- What is expected
Repeat each entry exactly; omit all pictures.

- Data for analysis
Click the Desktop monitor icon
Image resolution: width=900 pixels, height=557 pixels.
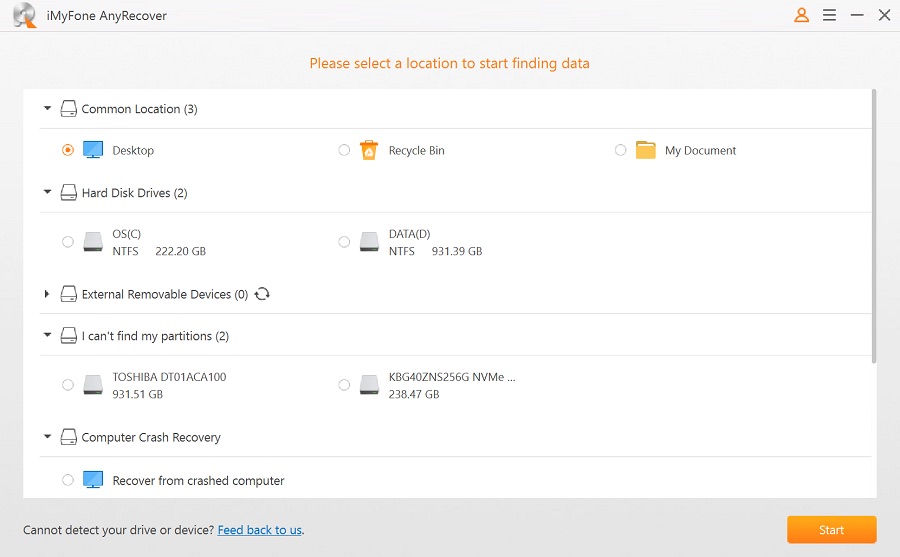(93, 150)
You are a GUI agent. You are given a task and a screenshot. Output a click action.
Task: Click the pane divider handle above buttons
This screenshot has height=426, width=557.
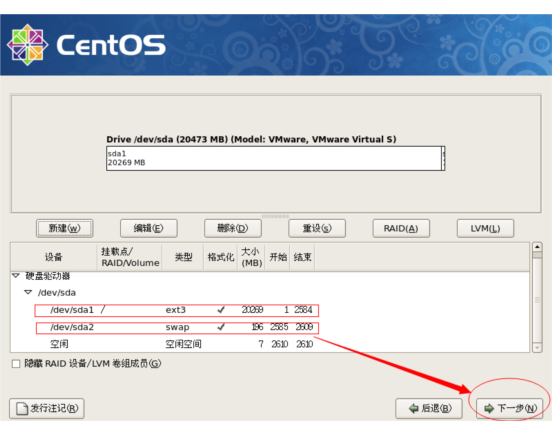point(276,216)
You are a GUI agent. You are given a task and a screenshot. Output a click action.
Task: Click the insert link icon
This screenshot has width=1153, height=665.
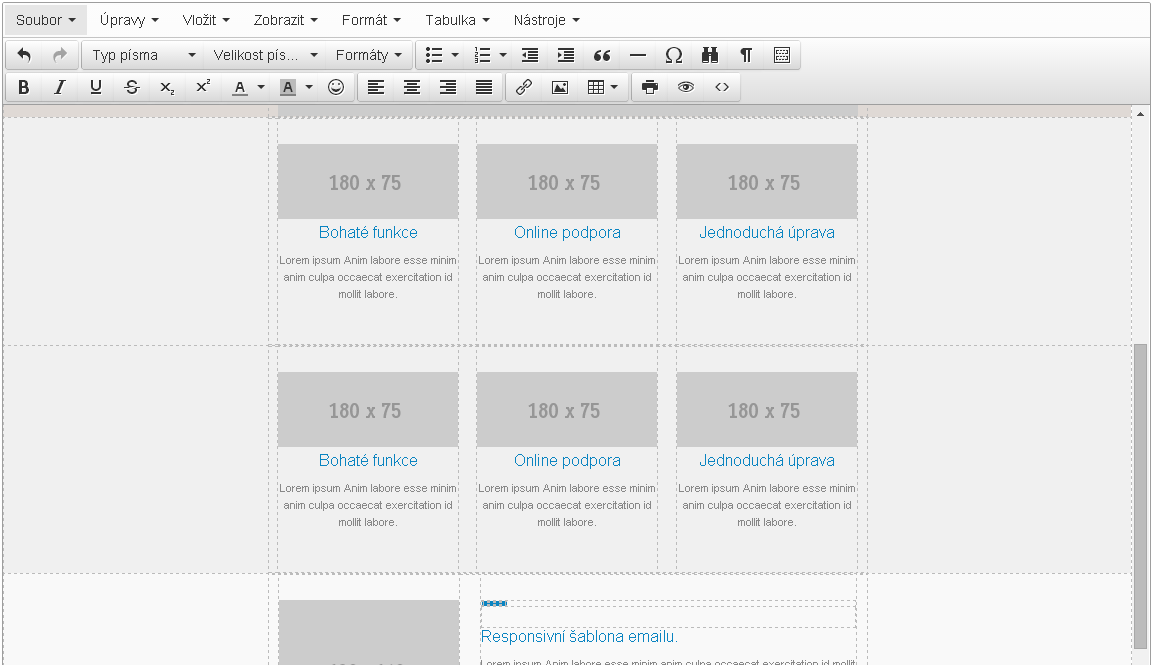coord(523,87)
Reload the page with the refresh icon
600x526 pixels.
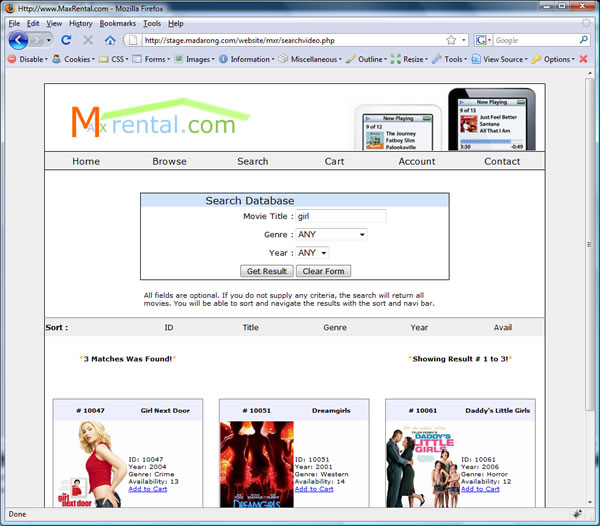point(66,40)
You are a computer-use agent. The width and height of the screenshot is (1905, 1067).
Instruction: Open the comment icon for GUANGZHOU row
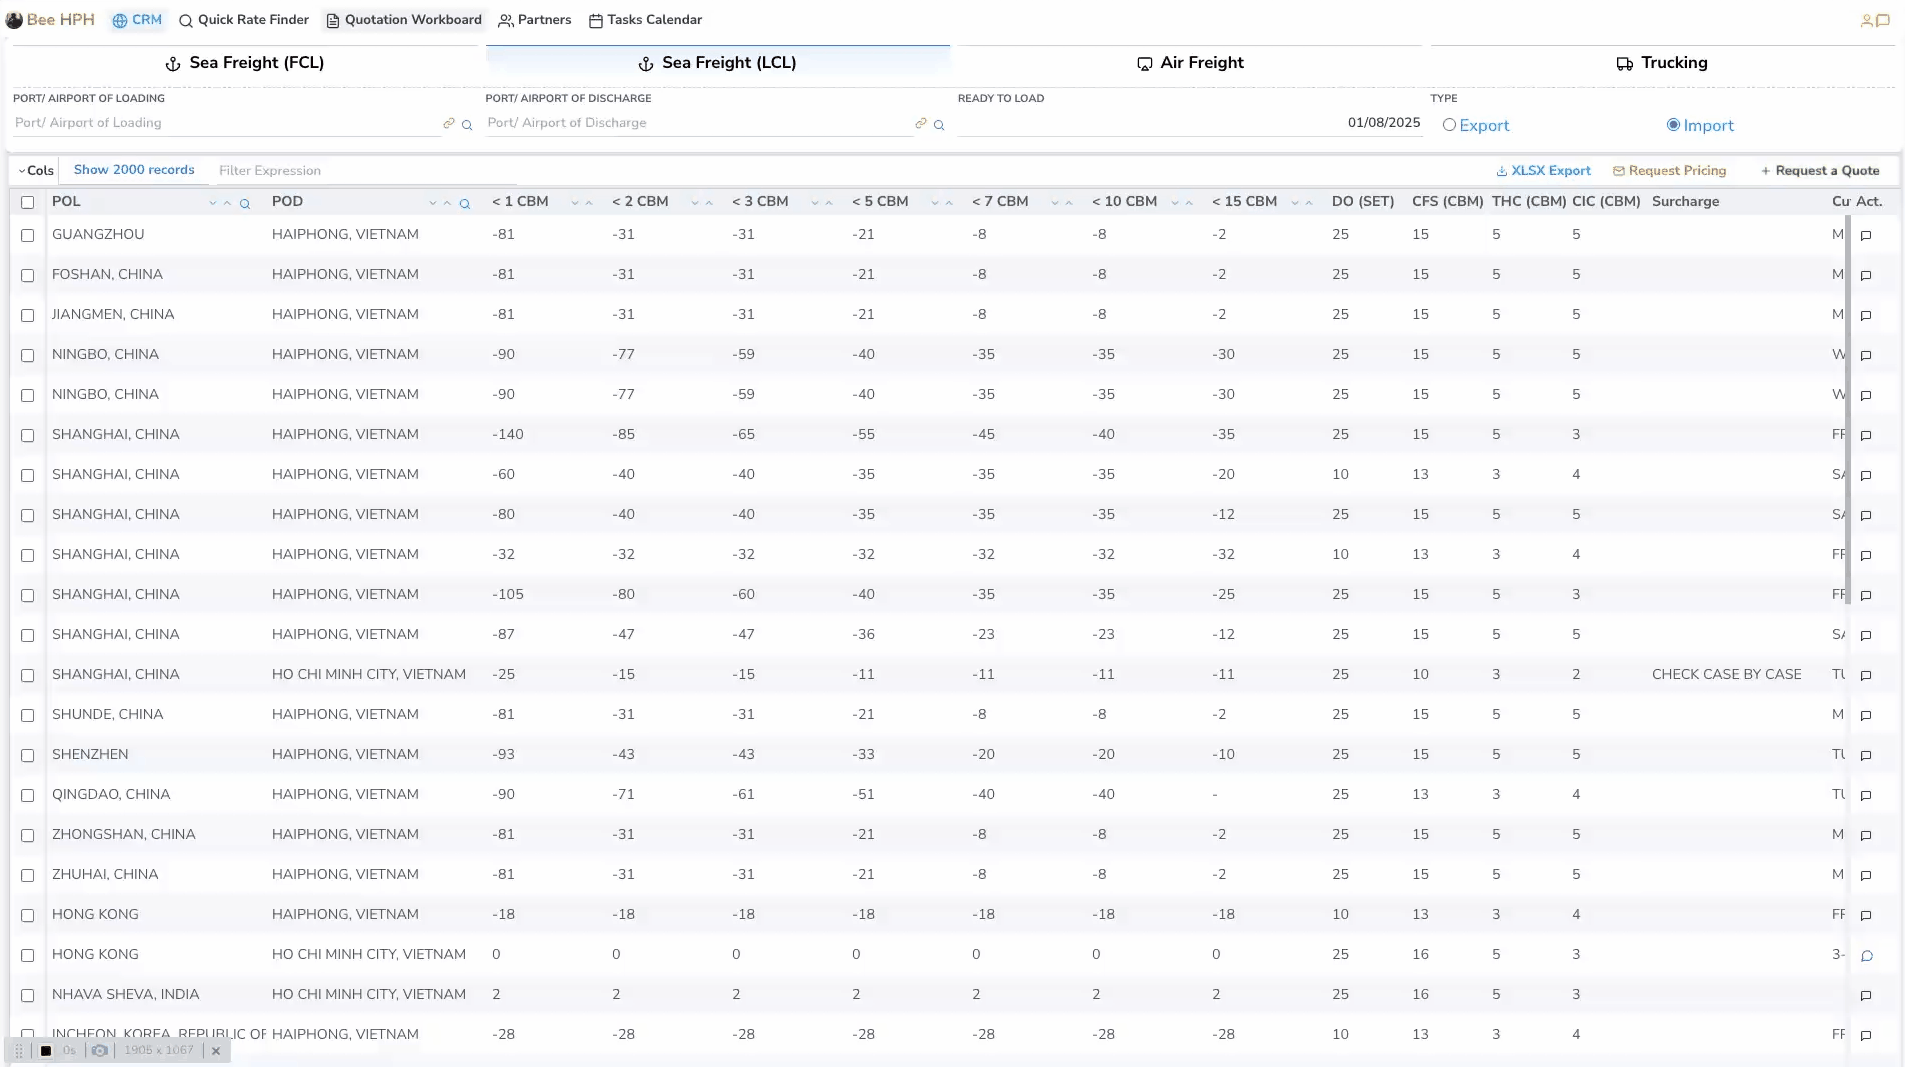tap(1866, 236)
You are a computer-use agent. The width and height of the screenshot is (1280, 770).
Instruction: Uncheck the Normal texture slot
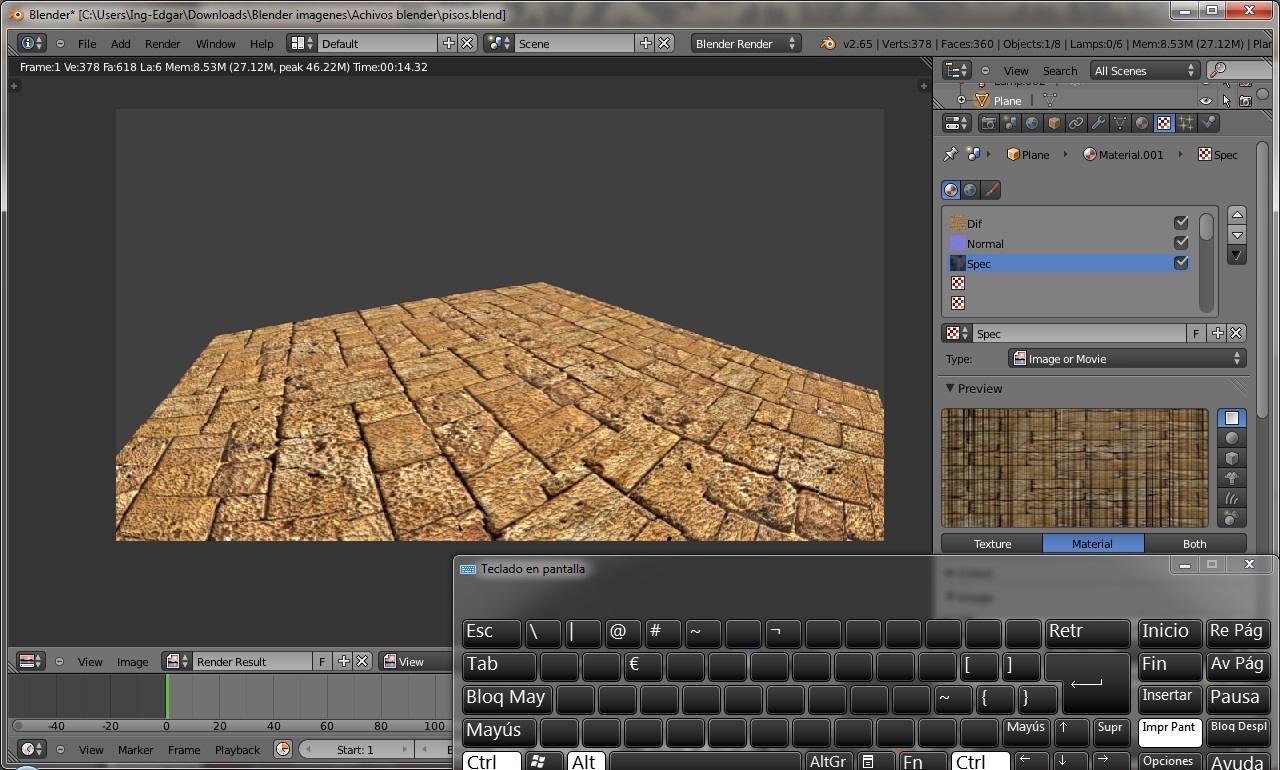click(1181, 243)
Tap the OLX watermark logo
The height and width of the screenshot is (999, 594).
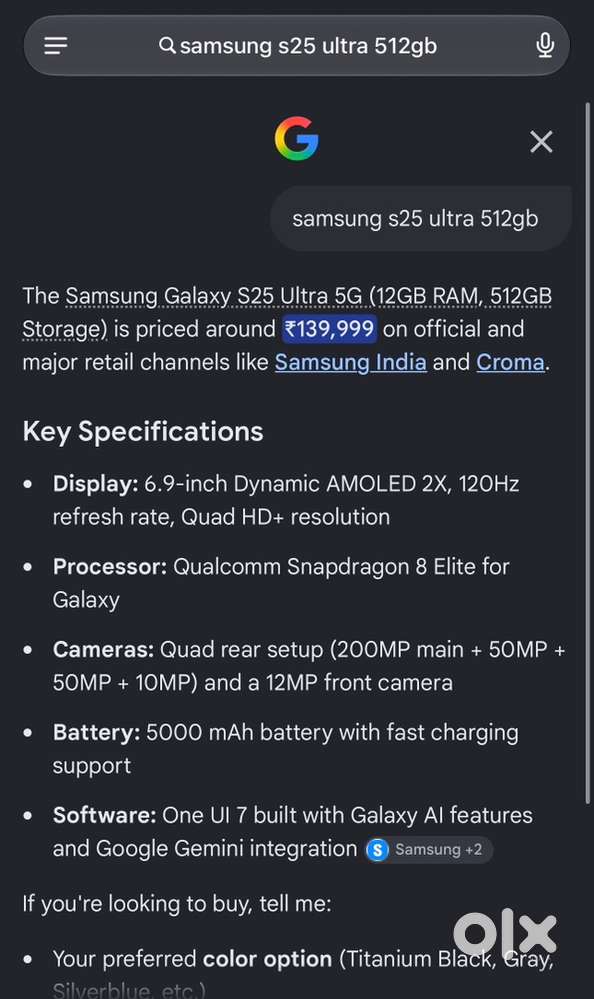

- Your solution
Click the Desktop monitor icon
Image resolution: width=900 pixels, height=557 pixels.
(93, 150)
You are a GUI agent. You are given a task and a screenshot. Output a click action.
Task: Click the pane divider handle above buttons
This screenshot has height=426, width=557.
point(276,216)
You are a GUI agent. You are given a task and a screenshot. Output a click action.
Task: Click the insert link icon
This screenshot has width=1153, height=665.
coord(523,87)
Reload the page with the refresh icon
600x526 pixels.
point(66,40)
You are a computer-use agent. The width and height of the screenshot is (1905, 1067).
Instruction: Open the comment icon for GUANGZHOU row
tap(1866, 236)
You are a computer-use agent. The width and height of the screenshot is (1280, 770).
Instruction: Uncheck the Normal texture slot
click(1181, 243)
Tap the OLX watermark logo
The height and width of the screenshot is (999, 594).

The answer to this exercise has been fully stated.